* [Your task] Reproduce the records verbatim, starting at the line containing "Given: Click the" and ending at the end of the records. Leave the pictures out.

* [Available data]
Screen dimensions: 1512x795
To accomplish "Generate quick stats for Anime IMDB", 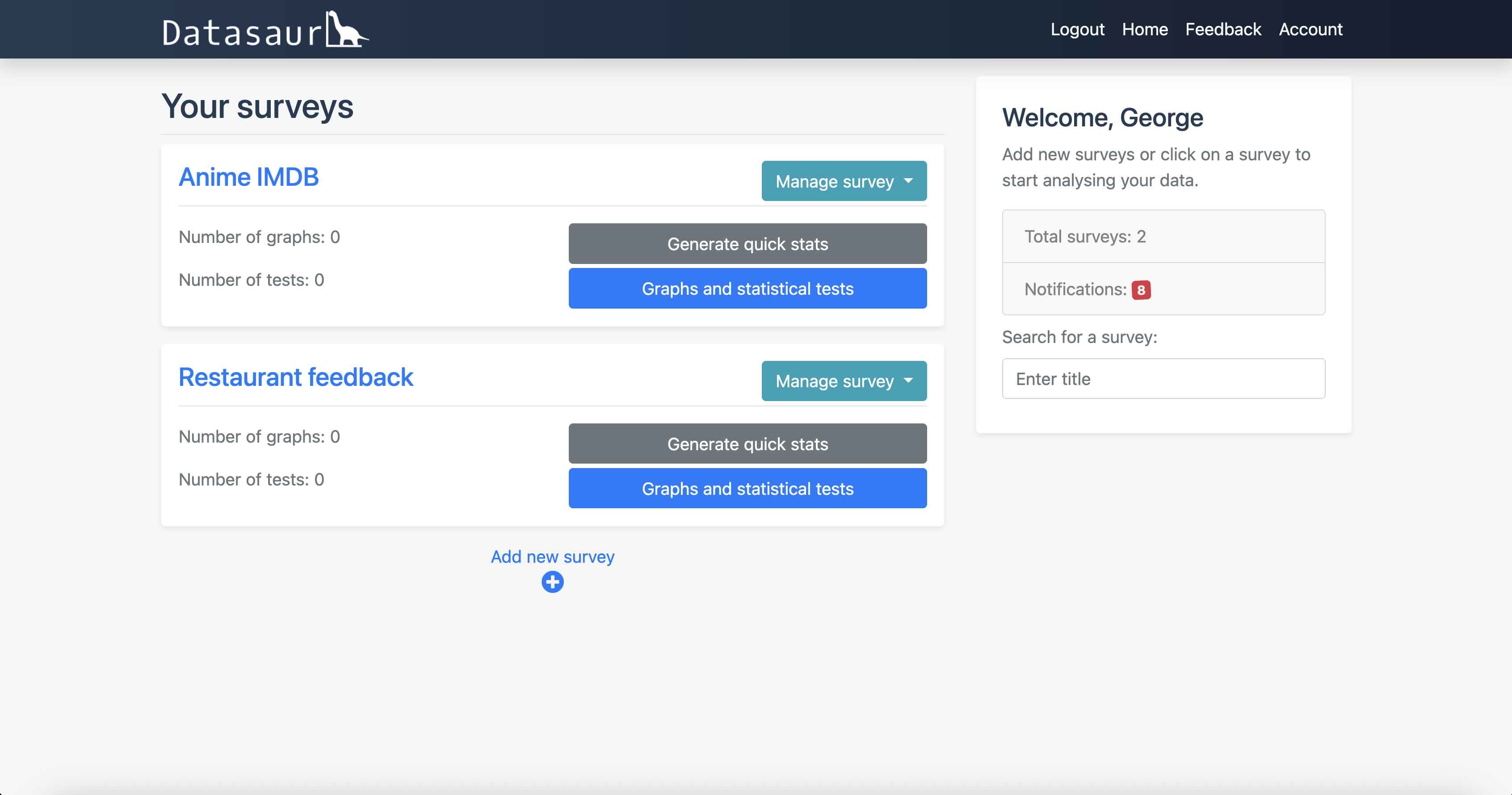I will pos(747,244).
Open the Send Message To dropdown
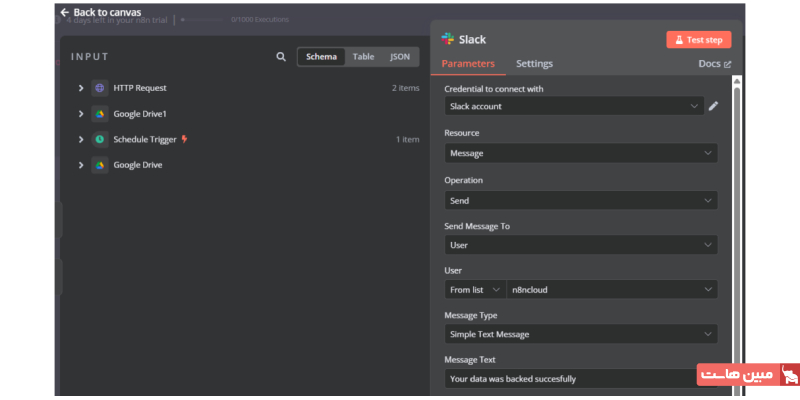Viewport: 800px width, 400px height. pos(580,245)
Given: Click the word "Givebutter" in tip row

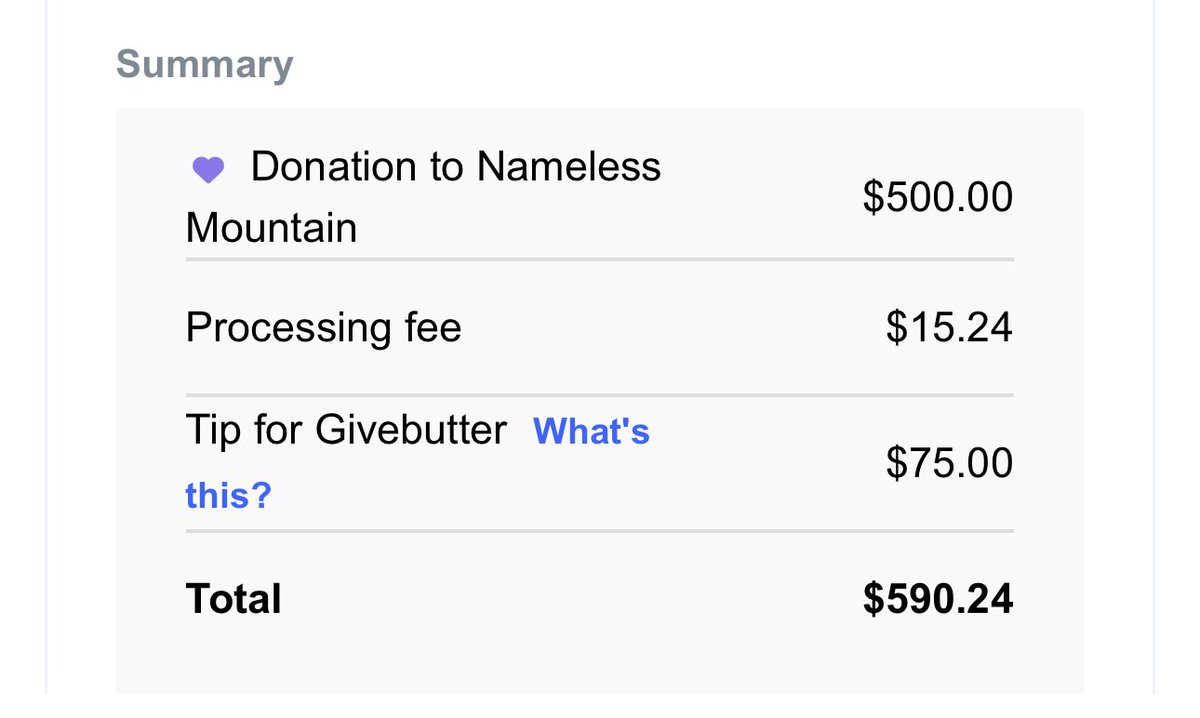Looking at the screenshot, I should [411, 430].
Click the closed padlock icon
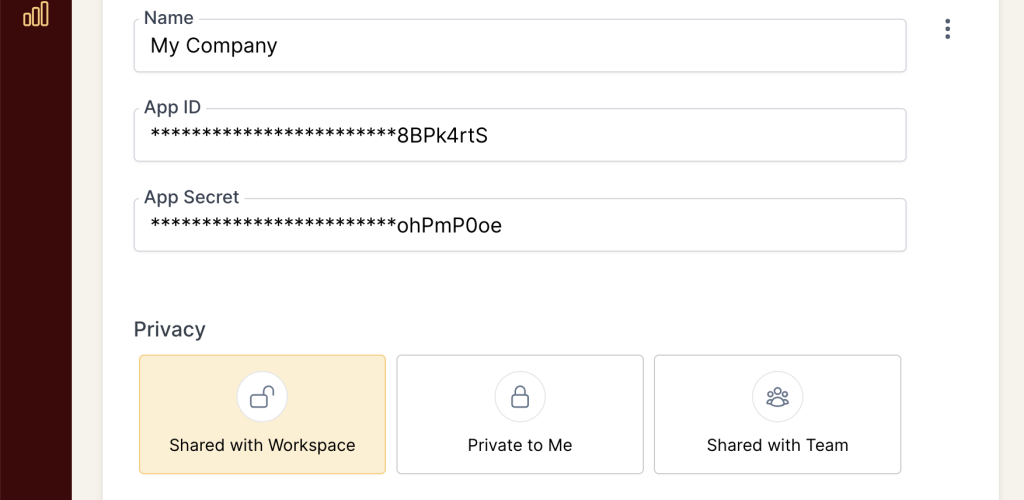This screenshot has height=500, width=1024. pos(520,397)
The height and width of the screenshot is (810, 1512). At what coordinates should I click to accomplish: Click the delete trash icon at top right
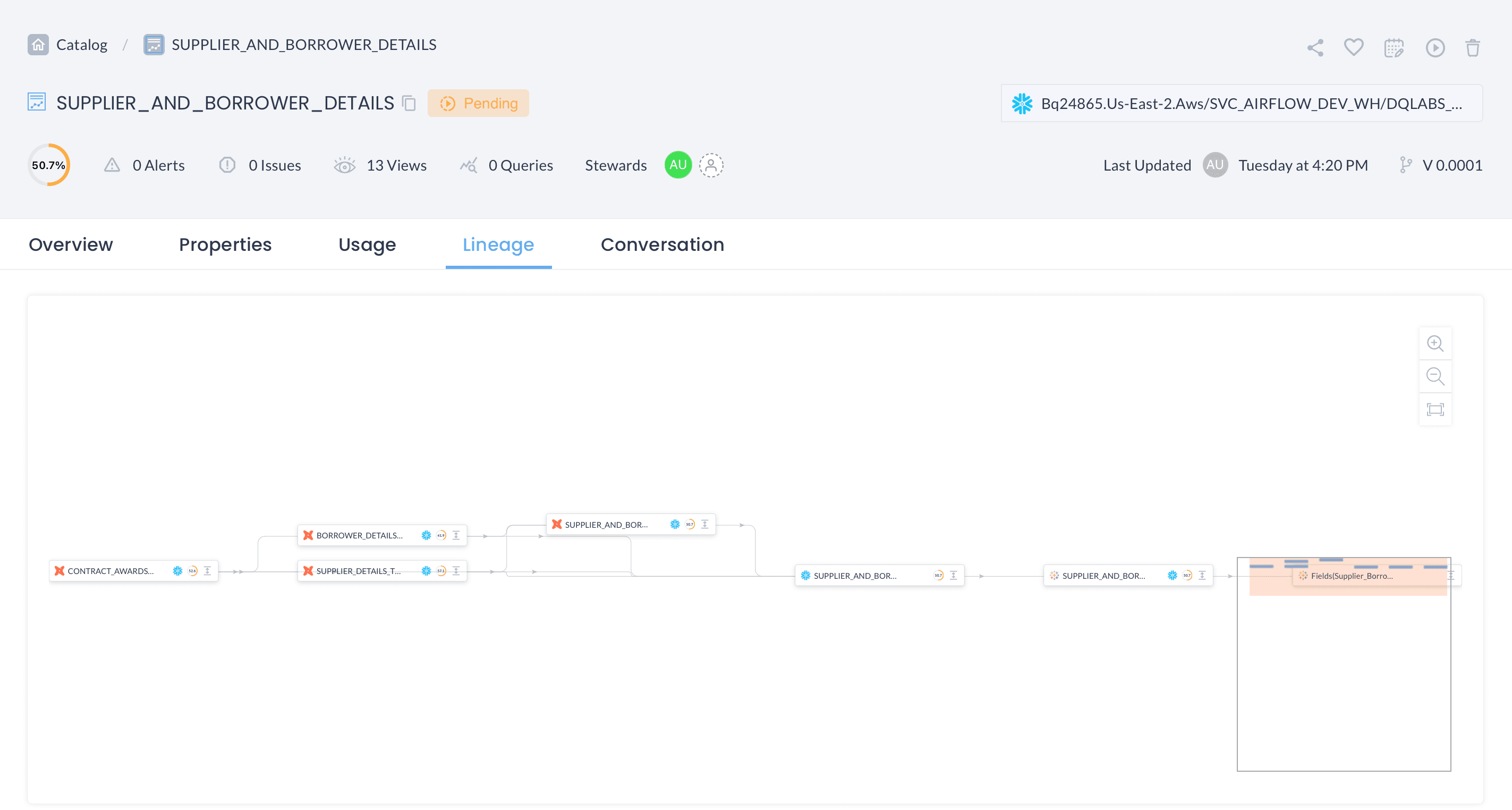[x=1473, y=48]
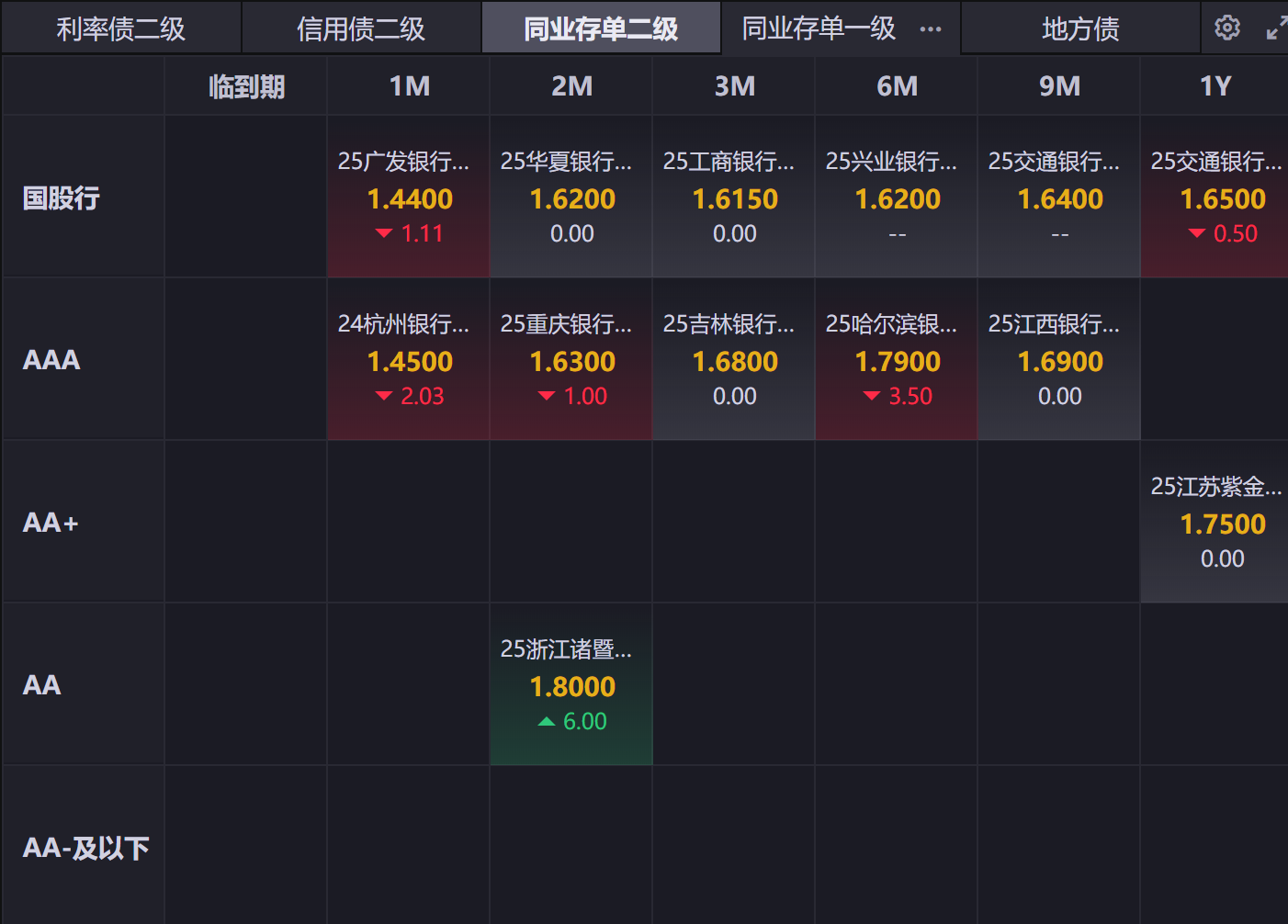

* [Answer to this problem]
Given: Click the word "Givebutter" in tip row

Looking at the screenshot, I should [411, 430].
Click the closed padlock icon
This screenshot has height=500, width=1024. pos(520,397)
The height and width of the screenshot is (810, 1512). At what coordinates should I click to accomplish: Click the delete trash icon at top right
[x=1473, y=48]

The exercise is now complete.